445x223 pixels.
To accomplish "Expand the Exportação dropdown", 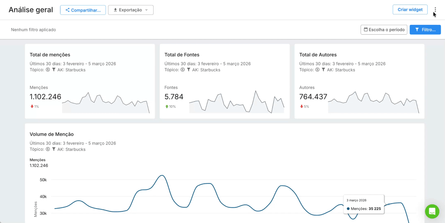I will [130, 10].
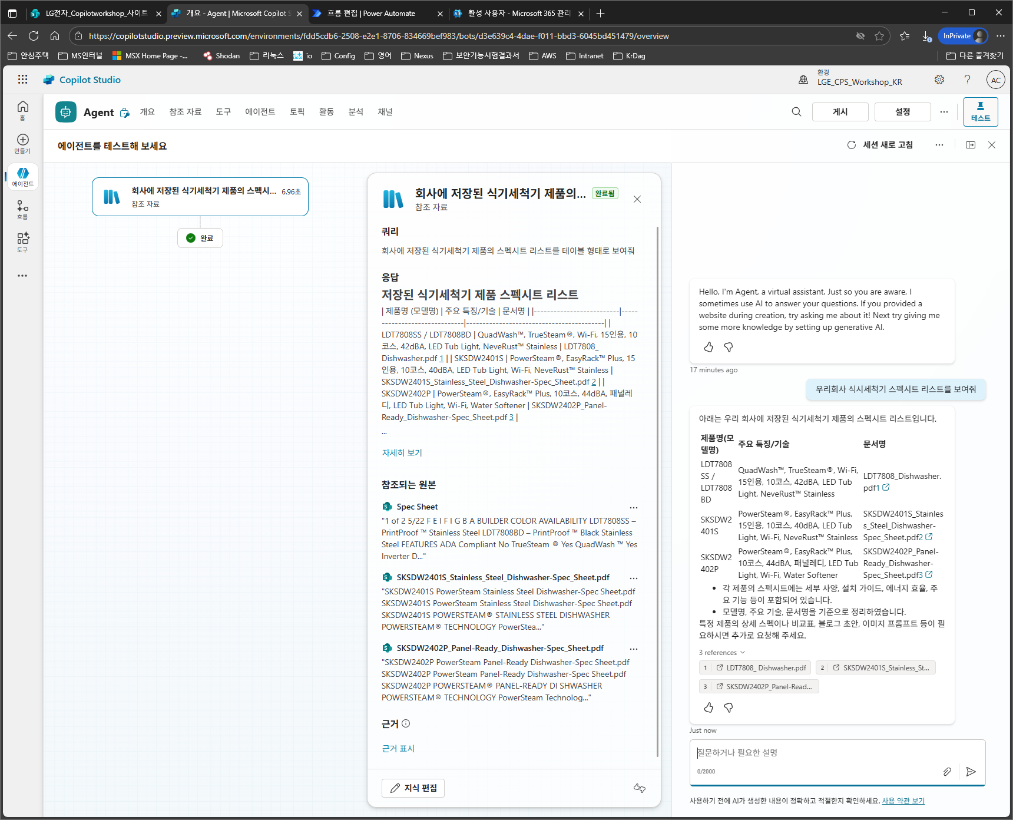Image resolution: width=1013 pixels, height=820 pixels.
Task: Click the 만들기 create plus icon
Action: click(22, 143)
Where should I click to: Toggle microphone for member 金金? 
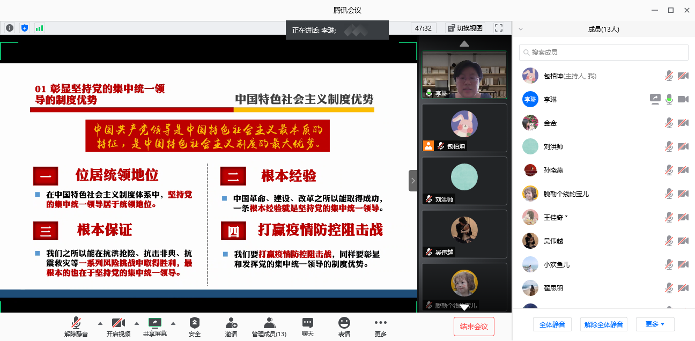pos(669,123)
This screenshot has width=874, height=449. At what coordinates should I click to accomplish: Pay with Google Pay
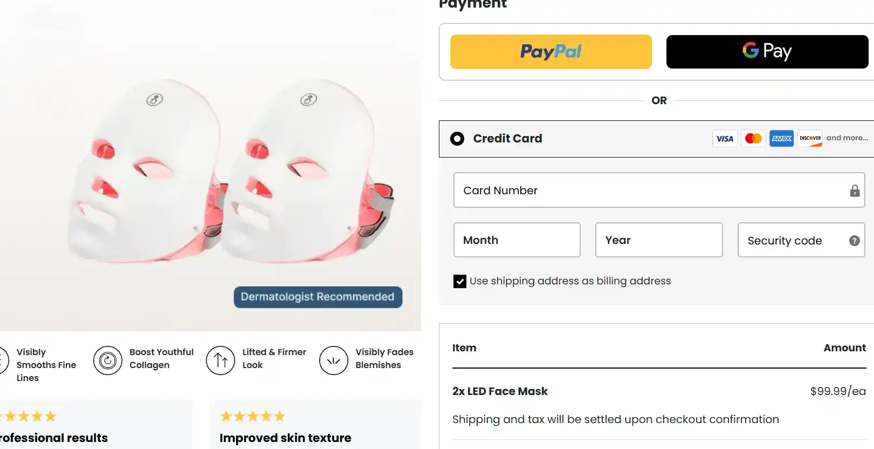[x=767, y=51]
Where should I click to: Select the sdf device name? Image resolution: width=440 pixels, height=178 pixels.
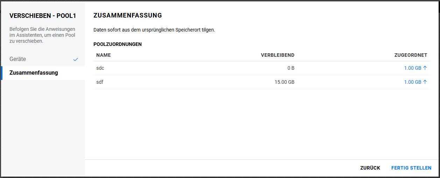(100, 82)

▶ [ASSIGNED TASK] Your output should consist solely of the lines from the line containing "This screenshot has" through the end of the data above, copied exactly, with images removed.

▶ [SOLUTION FOR THIS EXERCISE]
This screenshot has width=874, height=449. At what coordinates should I click to accomplish: Pay with Google Pay
[x=767, y=51]
Where should I click to: Select the sdf device name? Image resolution: width=440 pixels, height=178 pixels.
(100, 82)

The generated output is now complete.